Saturday morning.
I awake a sleepyhead. Gray, clouded skies outside my window establish the day’s tone and tempo. I relish the comfort and stillness of this beautiful, lazy morning for a delicious fifteen minutes after quieting my grumpy alarm.
I roll out of bed and open the curtains, letting the soft light awaken the room. I check the weather and see that the rain will be arriving soon. The course of the day’s agenda is clear. The rain will keep me indoors until the afternoon.
I set to work making the coffee.
Recently unearthed from the crevices of my music library, Françoise Hardy appeared. Her melodic musings are in French and completely incomprehensible to me, but the beautiful and soothing compositions are light and lovely on my ears. I hit ‘play’ and fill the morning with a jazzy backdrop which accentuates the pleasurable tone this sensuous and carefree day has to offer.
The rain arrives.
I open the window to bring myself closer to the sweet sounds. The falling rain. The wind in the trees. Occasional birds. Françoise Hardy.
I sip my coffee hot and scrumptious. I feel the cool breeze coming in through the open window.
The moment is perfection.
I consider sitting here all day. Staring out the window. Being still and appreciating every single millisecond of this enchanting, transcendent experience.
The idea seems so novel. So luxurious.
The pace of the world we live in so focussed on doing rather than being.
I have imagined sitting and being in this moment, and yet, it seems an immediate impossibility.
I can see it.
Sitting here so completely enmeshed in the moment.
I can see how deeply important it is for me and every single human being to take these moments which are ours for the taking. To savor them when they present themselves so unexpectedly and in such stark contrast to the tens of thousands of moments we race through each day, both completely unaware and fully focussed on some intangible thing which drives us so relentlessly forward. Sacrificing the overwhelming pleasure and peace these moments offer us. The unique intersection of our time and our full sensory awareness creating a crescendo of staggering beauty which connects our hearts and our lives to the divine, to the infinite.
The unbelievable toil of our ancestors’ daily lives, the persistent sacrifice for mere survival which governed so much of their days. Even in the extreme, these moments were all around them. Close by. The sun setting on the horizon viewed from the entrance of a shelter. The sound of a much needed rain to make the crops grow. The warmth of the campfire at the close of another long day. The untold mysteries of a star filled sky.
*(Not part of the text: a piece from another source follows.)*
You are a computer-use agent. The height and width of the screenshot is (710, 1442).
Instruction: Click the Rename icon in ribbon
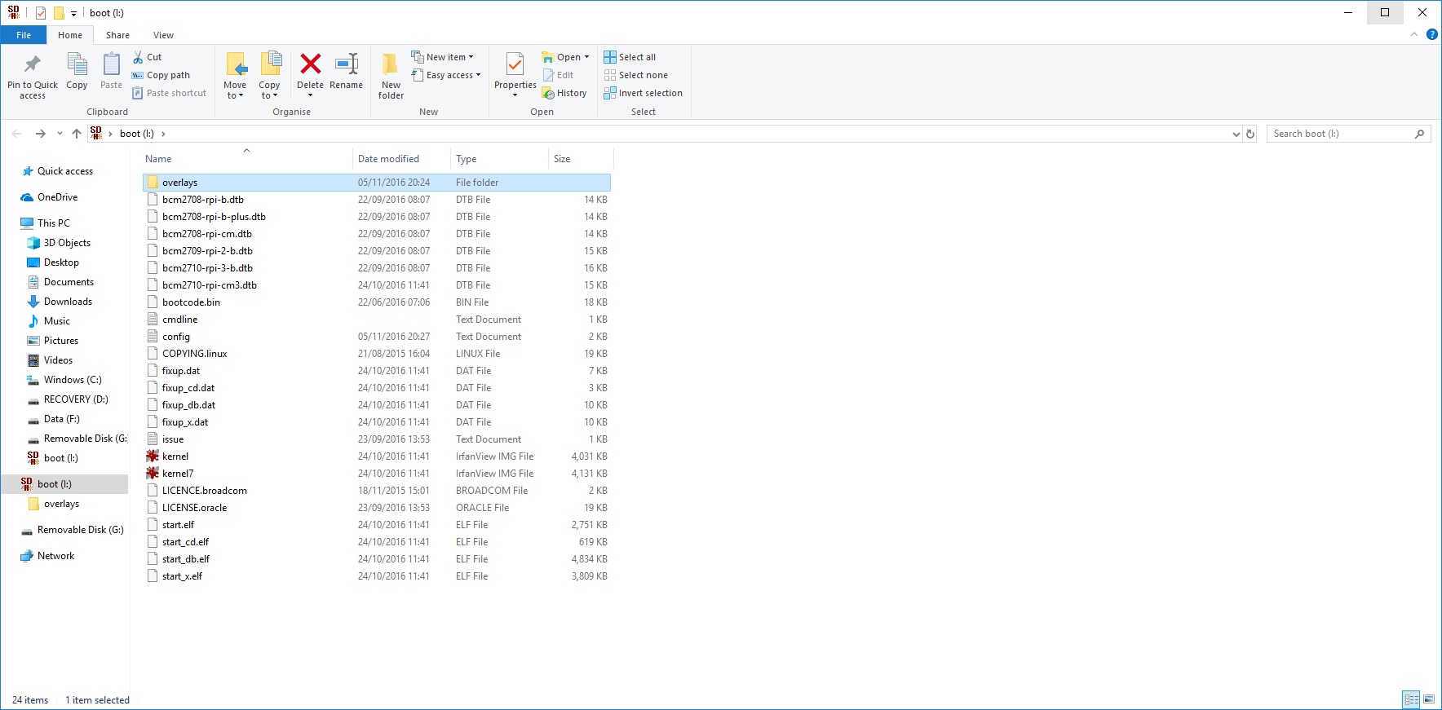click(x=347, y=64)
It is hard to believe that these moments exist throughout time and space.
It is hard to believe that it is up to every single one of us to choose to see what is right in front of us and always wanting to be seen.
It is hardest to believe that most of us will choose not to see.
It is hard to believe that modernity has persuaded us that these moments don’t exist and if they do, they do not matter. What matters is moving forward and what is beyond. What matters is not what is right in front of you. What matters is what will be.
But I disagree. I think these moments are sacred. I think they are here to overwhelm us completely with beauty and love and gratitude for all that is. I think they are a gift. A reminder of all of the pleasure of being alive wrapped into a powerful, joy filled moment which stands in contrast to the countless moments of struggle and pain we all experience walking through this world.
Perhaps that is why they call it the present.
Moments which make it all worth it.
Moments of light in contrast to dark.
Moments to savor, never knowing when our last will arrive.
Moments which exist, as they do, for us – all of us – because we are human and have the unique capacity of comprehension and self awareness which allows us to acknowledge their existence and our incredible existence within them.
Moments which stop us in our tracks, and allow us to recognize all we are capable of perceiving.